O rio Sena e sua sujeira inacreditável
08/08/2024 | 05h00

Que os Jogos Olímpicos não são apenas sobre esportes, todo mundo que tem meio neurônio já sabe. Logo, é também sobre desigualdade, riqueza, racismo, xenofobia, guerra, questões climáticas… enfim, política de cima embaixo. Como é comum neste evento, pontos icônicos da cidade sede são usados como cenários e até mesmo como arenas de competições. Os franceses resolveram exaltar a exuberância de Paris escalando o famoso rio Sena para o front. Sobrou para a cerimônia de abertura, o Triatlo e as Maratonas Aquáticas encararem as águas seculares que marcam a cidade. Tudo ótimo, não fosse o “detalhe” de precisar mergulhar no rio.

A abertura dividiu opiniões. Alguns amaram e outros odiaram o espetáculo que ocupou os seis quilômetros do rio-cenário de tantas histórias literárias e audiovisuais, mas, quando as águas foram requisitadas para competições a unanimidade veio. O mundo inteiro está chocado com o grau de contaminação do Sena.

## Suas tarefas:
- 1) No texto sobre o rio Sena, reescreva tudo desde "A abertura dividiu" até "contaminação do Sena.", trocando "espetáculo" por "show".
- 2) Segundo o texto sobre o rio Sena, quantos quilômetros do rio o espetáculo de abertura ocupou?

## Dados fornecidos:

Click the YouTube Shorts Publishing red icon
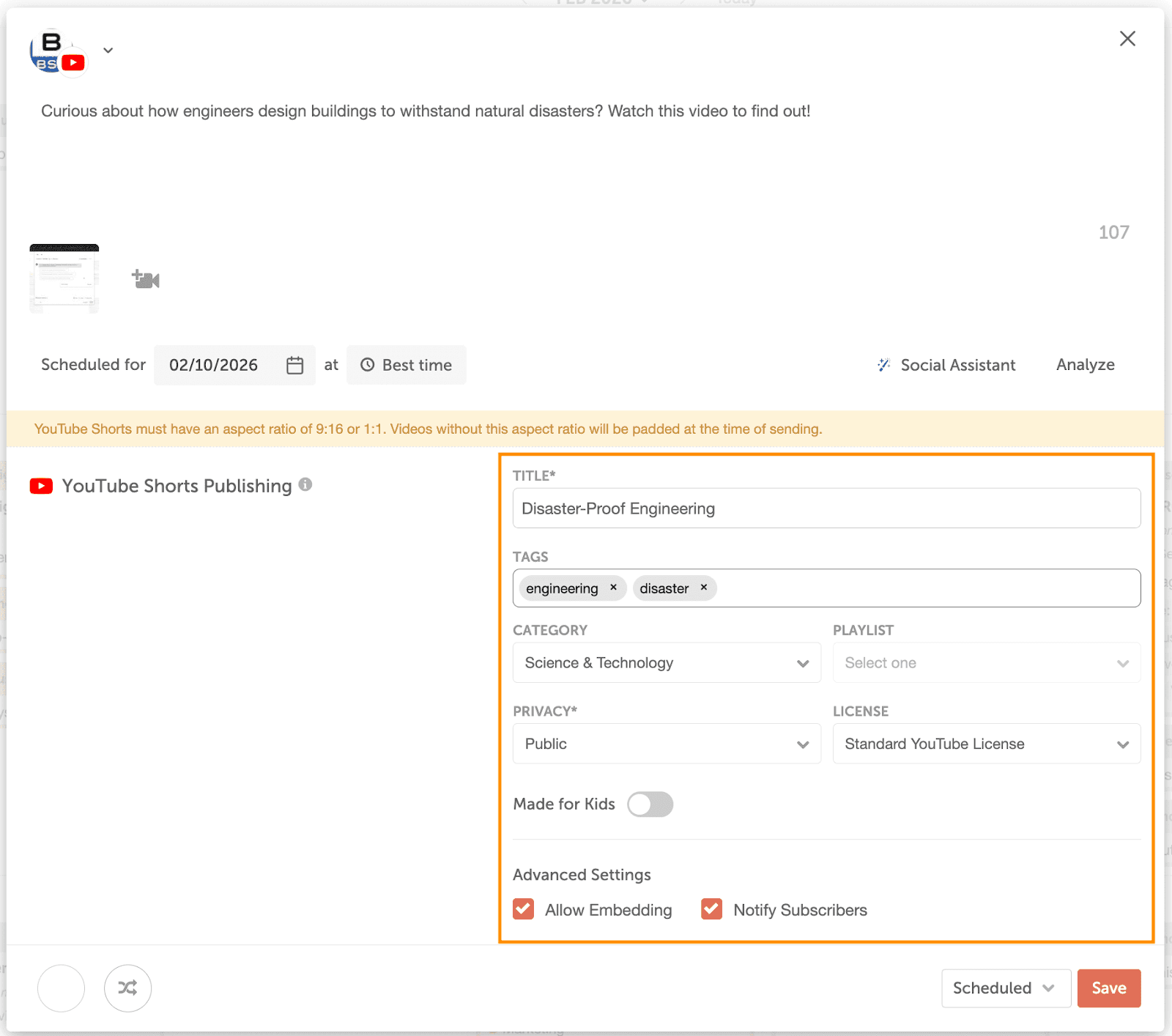The width and height of the screenshot is (1172, 1036). pyautogui.click(x=42, y=485)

## Respostas escritas:
- 1)
A abertura dividiu opiniões. Alguns amaram e outros odiaram o show que ocupou os seis quilômetros do rio-cenário de tantas histórias literárias e audiovisuais, mas, quando as águas foram requisitadas para competições a unanimidade veio. O mundo inteiro está chocado com o grau de contaminação do Sena.

- 2) Seis quilômetros.